Le deuxième élément du crime consiste dans la propriété de l'objet incendié. Cette circonstance modifie la criminalité de l'agent et l'atténue: propriétaire de la chose détruite, il puise une sorte d'excuse dans le droit de propriété qui lui permettait de disposer de cette chose; et puis, s'il a été animé par une pensée de lucre et de fraude, il n'a du moins agi ni par haine ni par vengeance. Mais il faut que cette propriété soit entière ; une propriété partielle et indivise ne serait point un élément suffisant de l'atténuation du crime d'incendie; car, en détruisant la part qui lui appartient, il détruit la part d'autrui, et il ne peut plus invoquer aucune excuse 1.

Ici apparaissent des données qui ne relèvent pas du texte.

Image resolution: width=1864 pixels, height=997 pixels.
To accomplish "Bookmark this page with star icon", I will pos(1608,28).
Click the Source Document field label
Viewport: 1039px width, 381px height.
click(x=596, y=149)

2551. Le propriétaire perd-il le bénéfice de cette disposition quand il avait baillé l'édifice incendié à ferme ou à loyer? Cette question fut soulevée dans la discussion de la Chambre des pairs, et un membre demanda que le propriétaire qui avait loué la maison qu'il brûlait, fût dans le même cas que si la maison ne lui appartenait pas; mais cette proposition, bien qu'appuyée par le garde des sceaux, ne fut point accueillie. La loi ne fait aucune distinction. Dès que l'agent est propriétaire de la chose incendiée, il jouit de l'atténuation de la peine, quelle que soit la destination qu'il ait donnée à cette chose, et quoiqu'elle soit entre les mains d'un locataire. ou d'un fermier: le bail n'aliène aucune partie de la propriété ; l'excuse n'est point détruite. Mais ni l'usufruitier ni le nu-propriétaire ne pourraient en général invoquer le bénéfice de cette disposition, car ni l'un ni l'autre ne peuvent disposer librement de la propriété, l'incendie nuirait à l'un et à l'autre, et par conséquent l'un ou l'autre détruirait nécessairement la chose d'autrui,

2552. Le troisième élément consiste à causer volontairement un préjudice quelconque à autrui; ainsi, toutes les fois que le propriétaire brûle sa propre chose sans qu'il en résulte

1. Cass., 12 août 1858, Bull. n, 228; D.P. 58. 5.114, n. 27.